I have an entry right now in >>>

HKEY_LOCAL_MACHINE\SOFTWARE\Microsoft\Windows\CurrentVersion\RunOnce
Value Name: MRUBlaster
Value Type: REG_SZ
Value Data: C:\Program Files\MRU-Blaster\indexcleaner.exe -CC

From MRU-Blaster | IE Temporary Internet File Cleaner Plug-in
[[provides IE Temporary Internet File (cache) cleaning. Whenever
this plug-in is run, a supplementary file will be executed upon
reboot to delete the index.dat file (which is normally locked and in
use) ...]]

indexcleaner.exe = MRU-Blaster index dat cleaning support
===

What file are you trying to get rid of?

Wininit.ini.

If that file gets created, the wininit.exe "not found/failed to load"
error appears, along with another related error later on. Neither
error is fatal, but is annoying for the end user.

If I delete the file wininit.ini before the next reboot, the errors
do not appear.

I have not been able to find out how to prevent that error from
appearing in the presence of the wininit.ini file, so I figured the
next best thing to do was to have the ini file deleted on shutdown.

 

[Tegger®]

Tegger®,

You should've said so in the first place. You have a virus or a
trojan!!!!

wininit.exe is *NOT* XP file.....

wininit - wininit.exe - Process Information
Process File: wininit or wininit.exe
Process Name: WOLLF.16 virus

Hmm. I suspected a virus at the beginning but dismissed that idea after
some investigation. Looks like I made a mistake.

Description:
wininit.exe is added to the system as a result of the WOLLF.16 virus.
It is a backdoor Trojan horse allows unauthorized remote access to an
infected computer.

This appears to be it.

What is Bymer Trojan Program?
http://www.pchell.com/virus/wininit.shtml

Error Message: Wininit.exe Cannot Be Run from Within Windows
http://support.microsoft.com/?scid=kb;en-us;299332

This error does not occur.

Automatic Cleaner for Bymer Trojan
http://www.antivirus.com/vinfo/security/fix_troj_bymer.zip

Update your anti virus software and run a complete system scan!

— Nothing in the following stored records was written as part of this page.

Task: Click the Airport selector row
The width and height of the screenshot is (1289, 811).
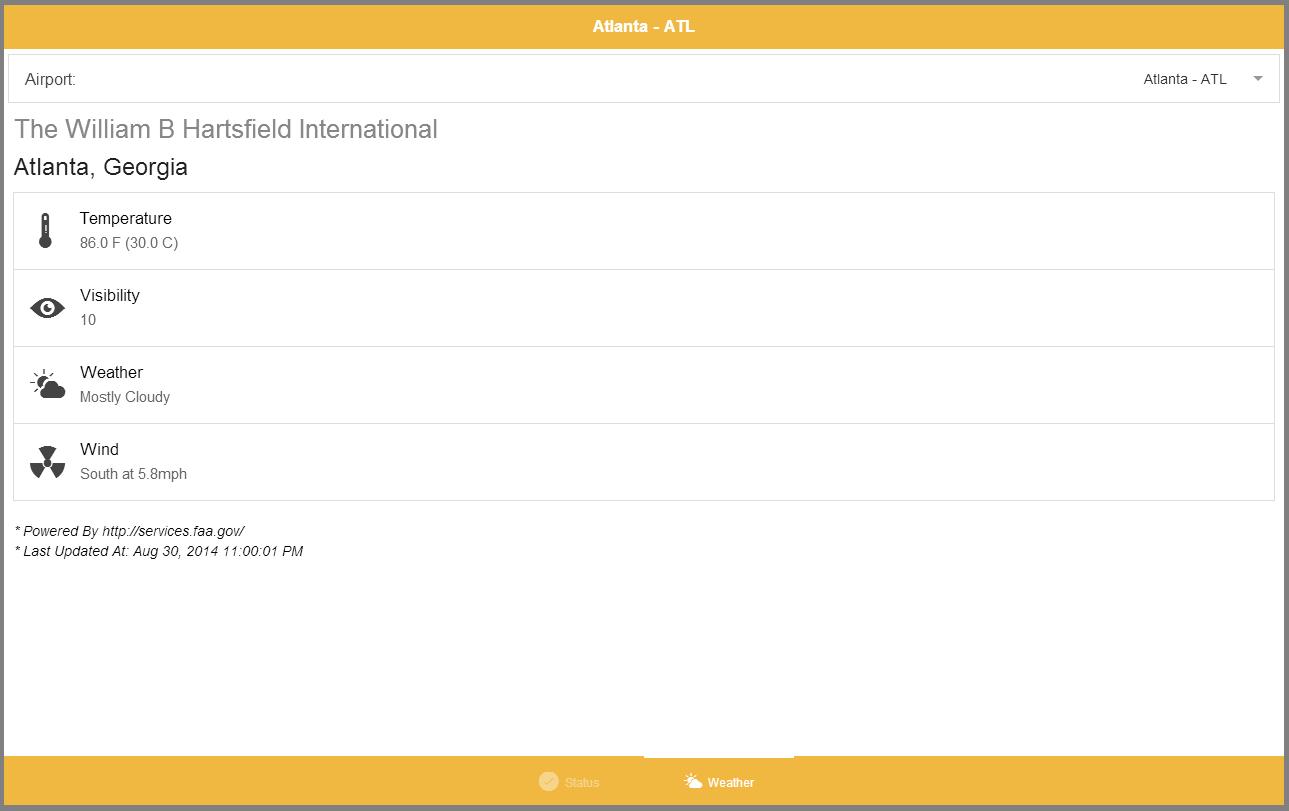Action: 643,79
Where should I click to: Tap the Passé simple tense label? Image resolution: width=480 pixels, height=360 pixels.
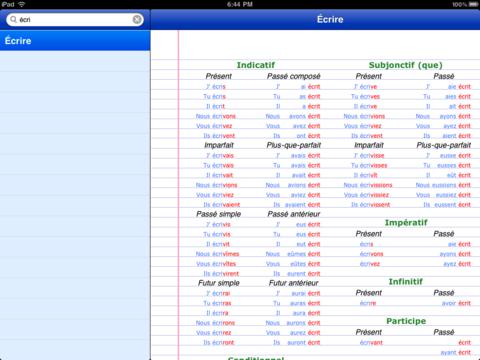coord(219,214)
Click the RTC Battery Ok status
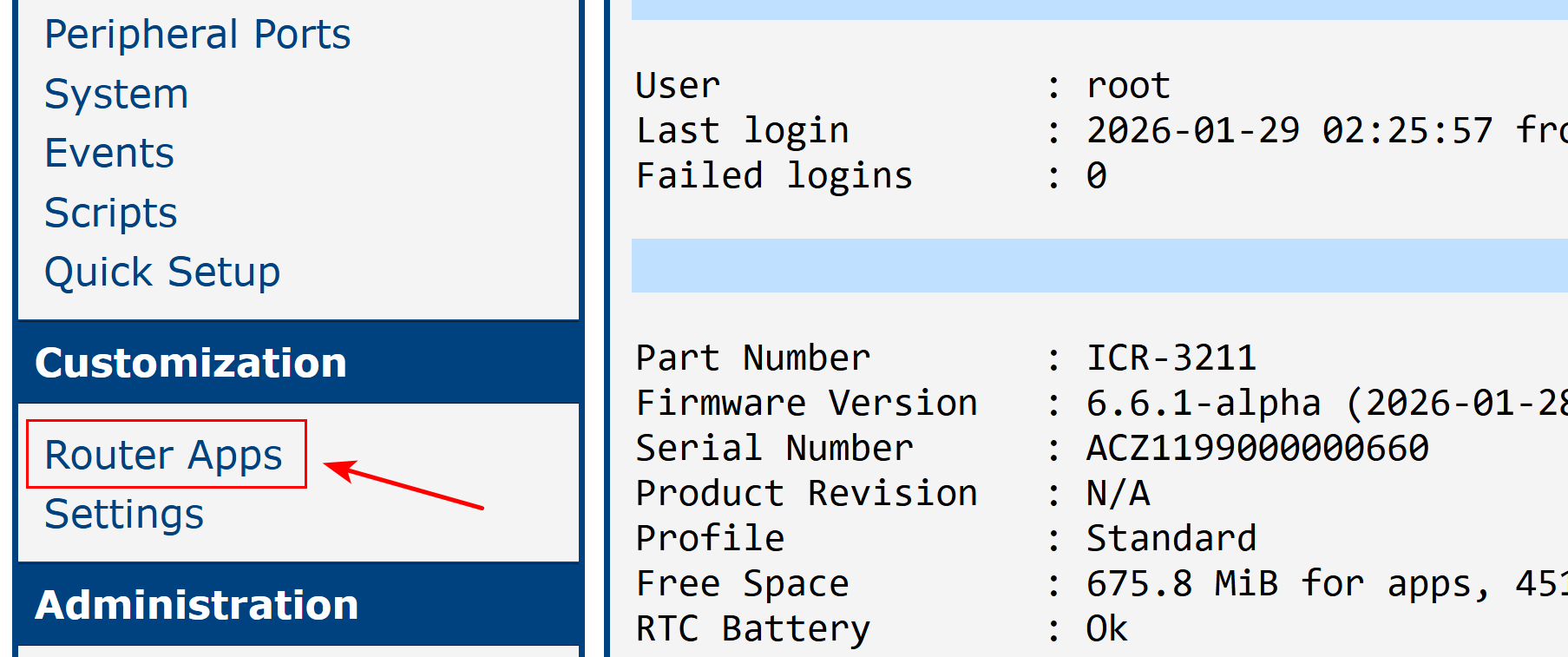The width and height of the screenshot is (1568, 657). point(1106,629)
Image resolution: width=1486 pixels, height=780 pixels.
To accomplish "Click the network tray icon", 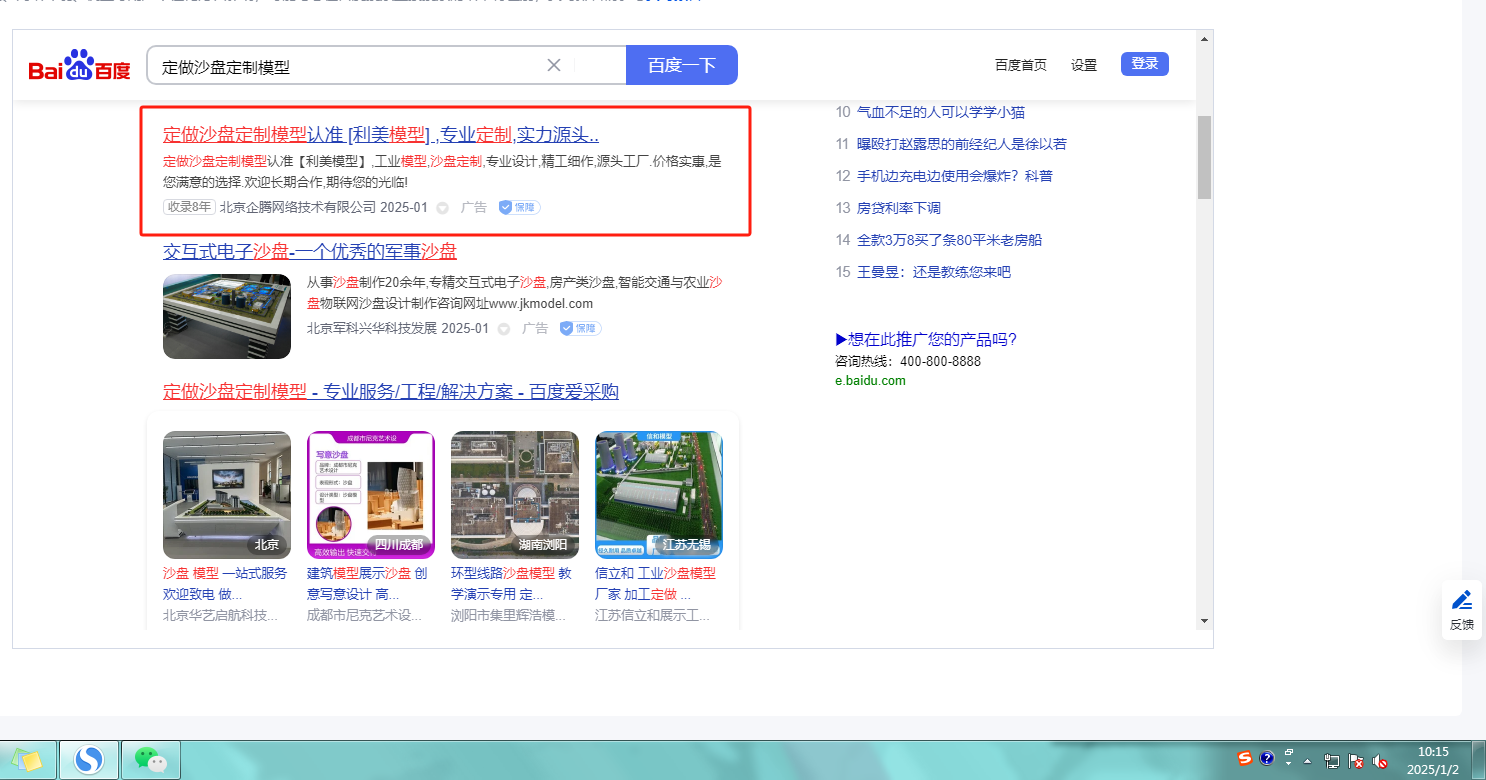I will point(1332,761).
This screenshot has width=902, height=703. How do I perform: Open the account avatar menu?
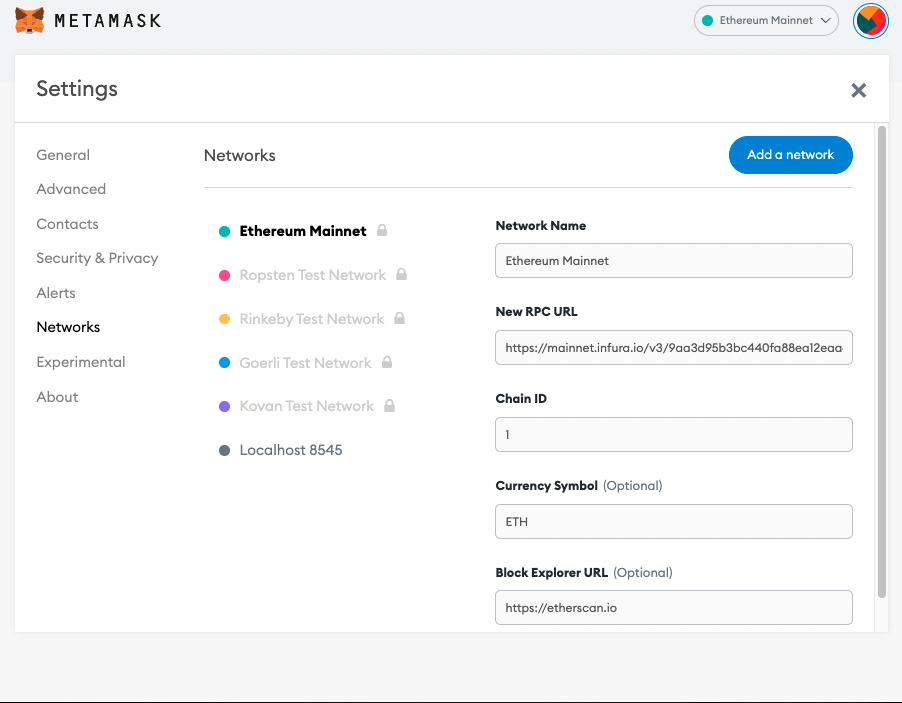tap(870, 21)
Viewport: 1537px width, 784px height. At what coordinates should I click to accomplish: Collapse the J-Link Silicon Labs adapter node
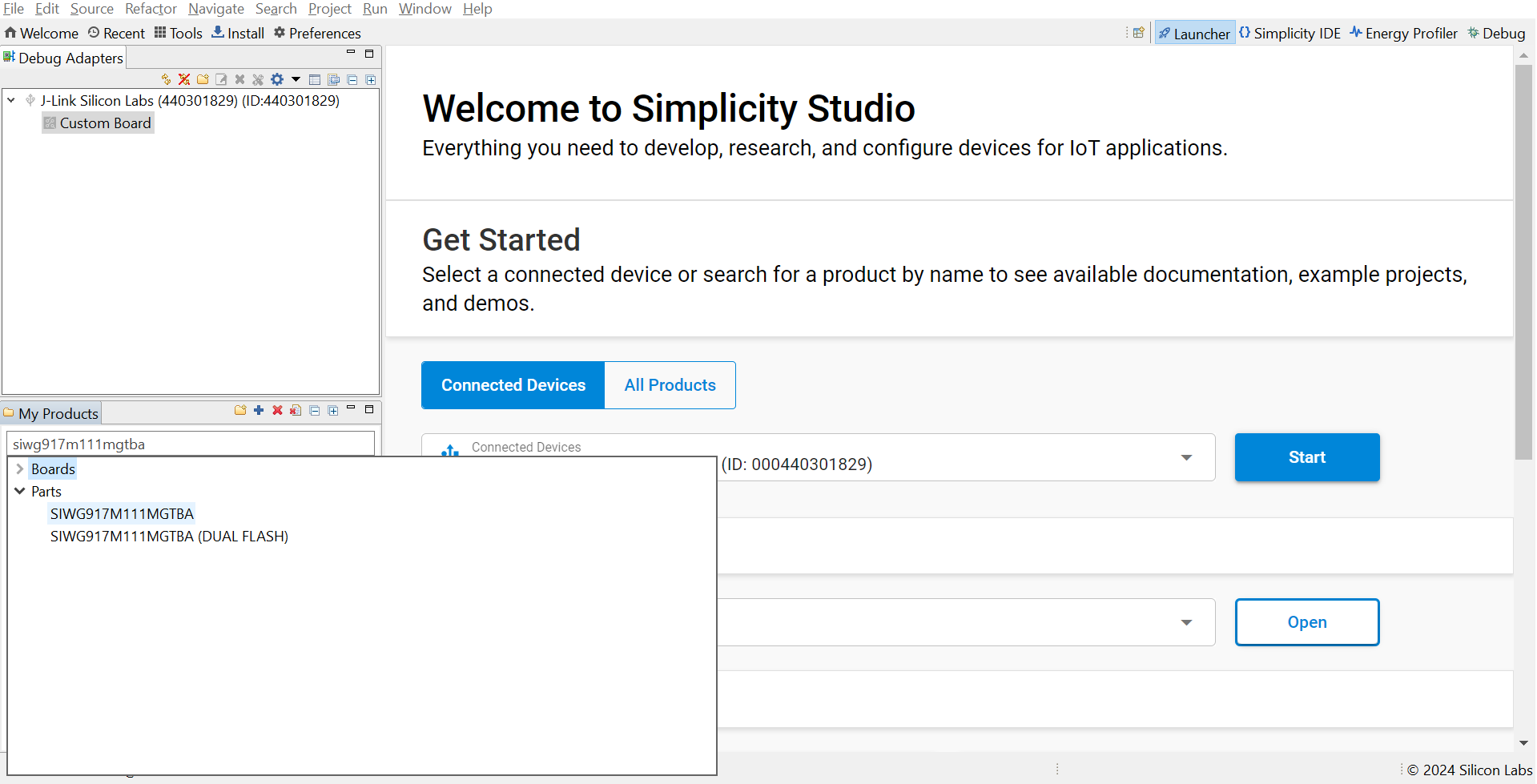click(x=11, y=101)
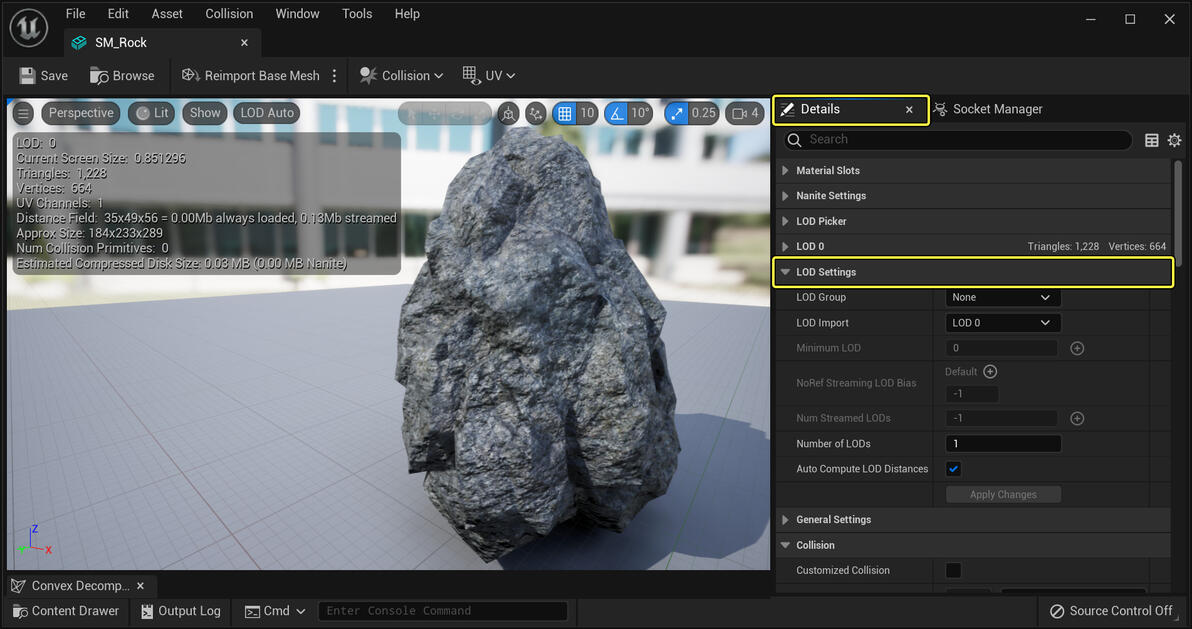Add platform override for Minimum LOD
The width and height of the screenshot is (1192, 629).
1077,348
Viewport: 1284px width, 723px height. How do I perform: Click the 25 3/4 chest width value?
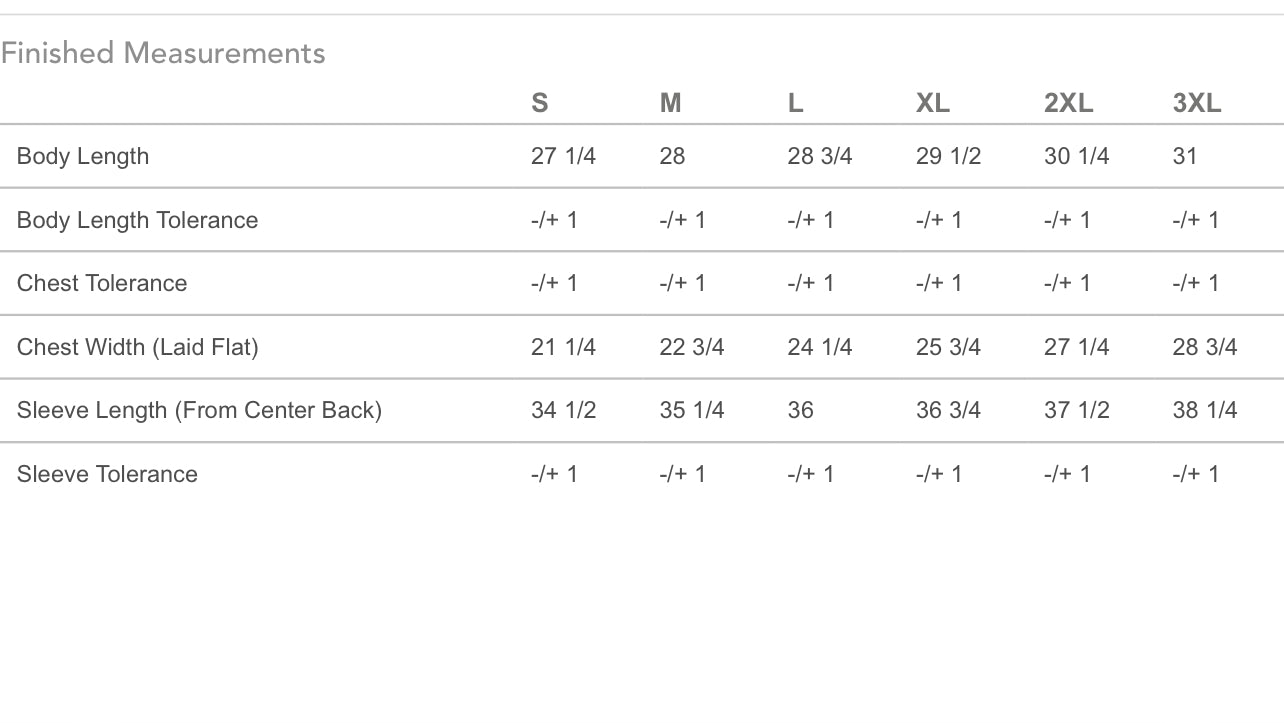click(x=948, y=347)
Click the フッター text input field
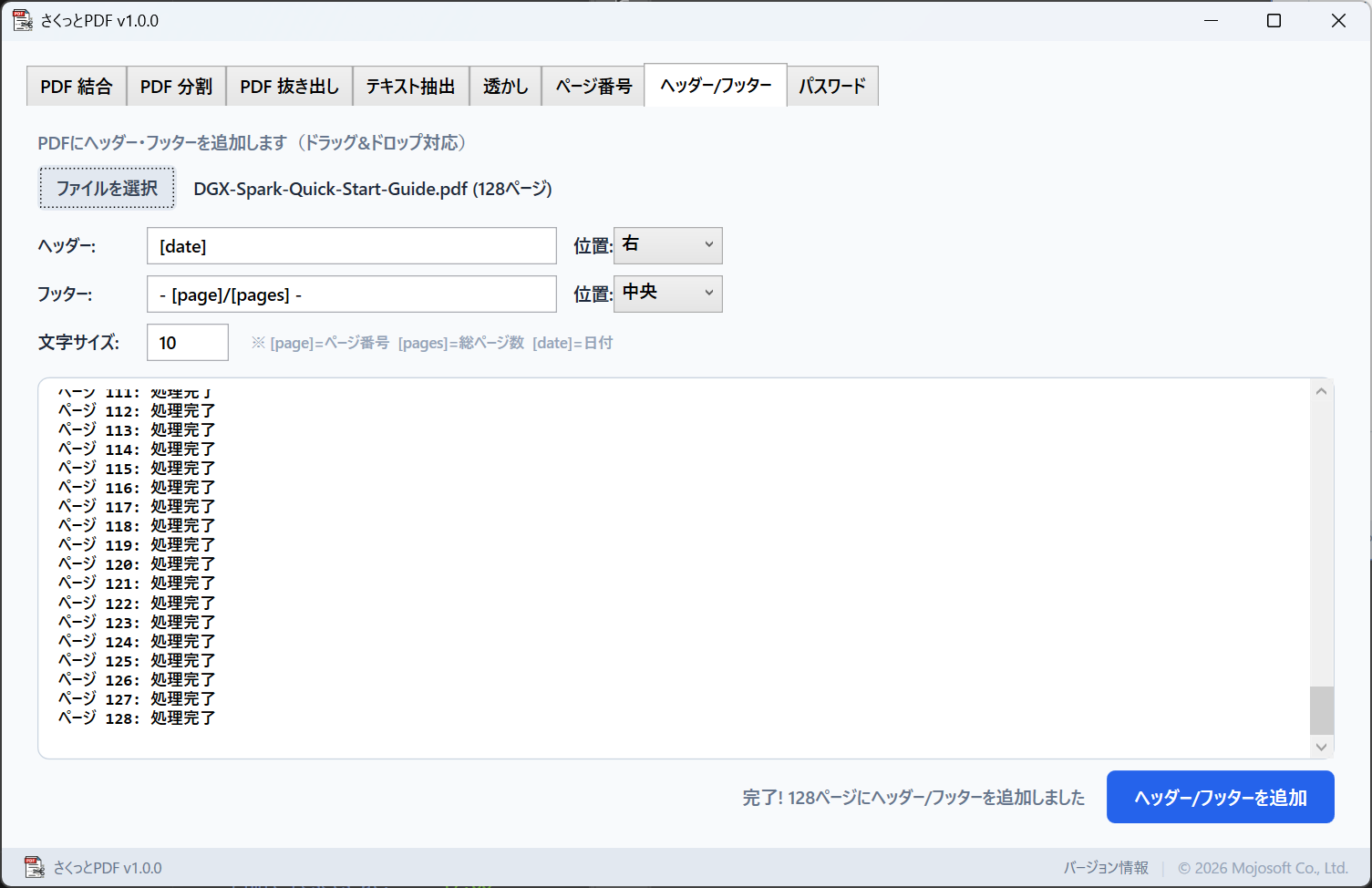Screen dimensions: 1372x888 click(351, 294)
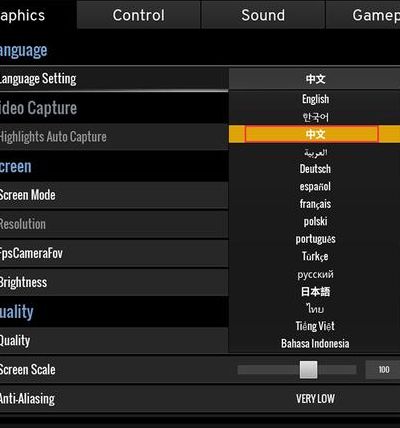Select Deutsch in the language list

315,169
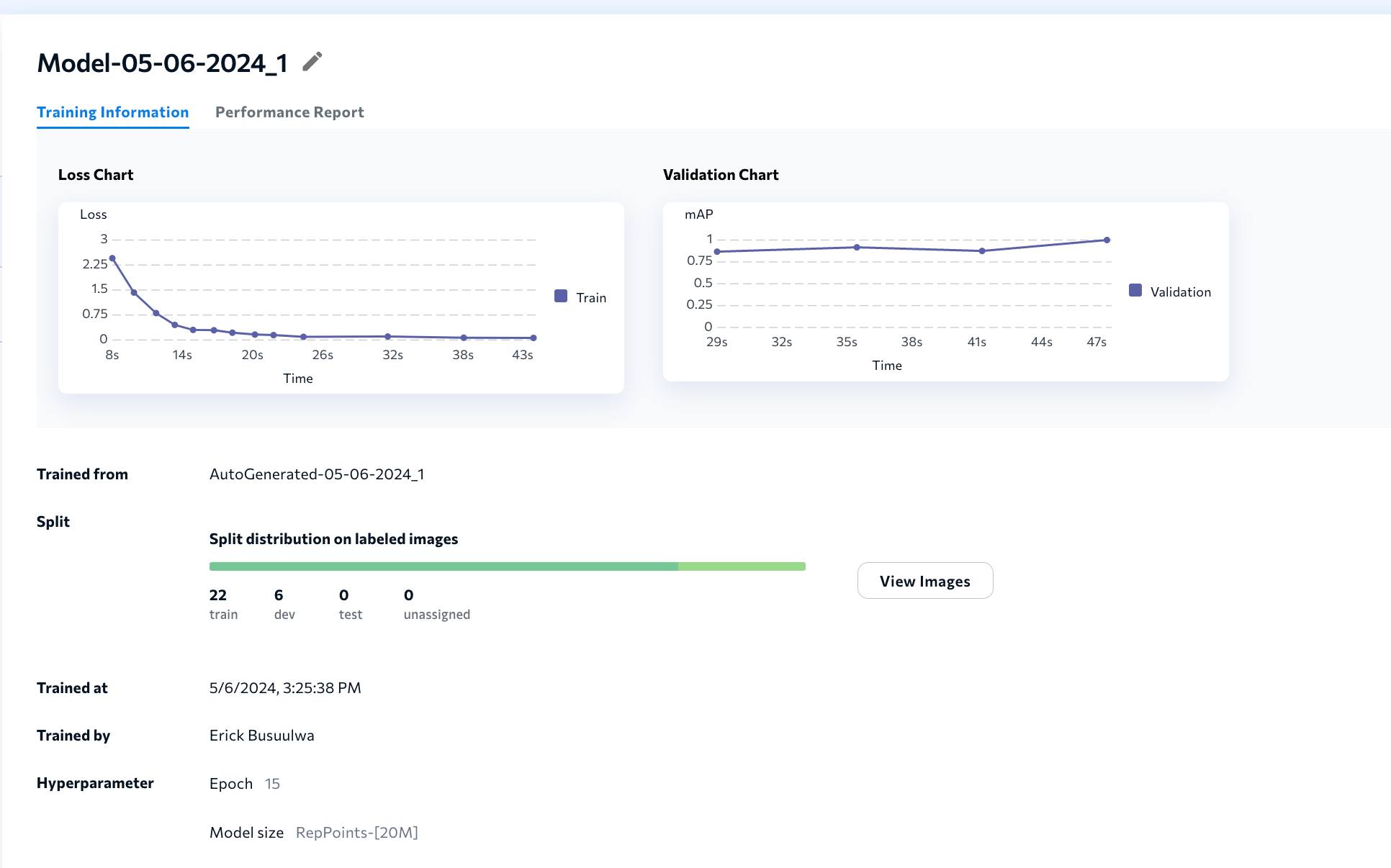This screenshot has width=1391, height=868.
Task: Click the 0 unassigned count
Action: point(409,595)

It's not my computer, but that of an artist that does work for the company
I do work for.

This also explains the trouble she ran into attempting to install Norton AV
2005 just before she called me up.

Thanks for the tip. I'll report back here once I get a chance to look at
the machine again. It's 20 miles away right now.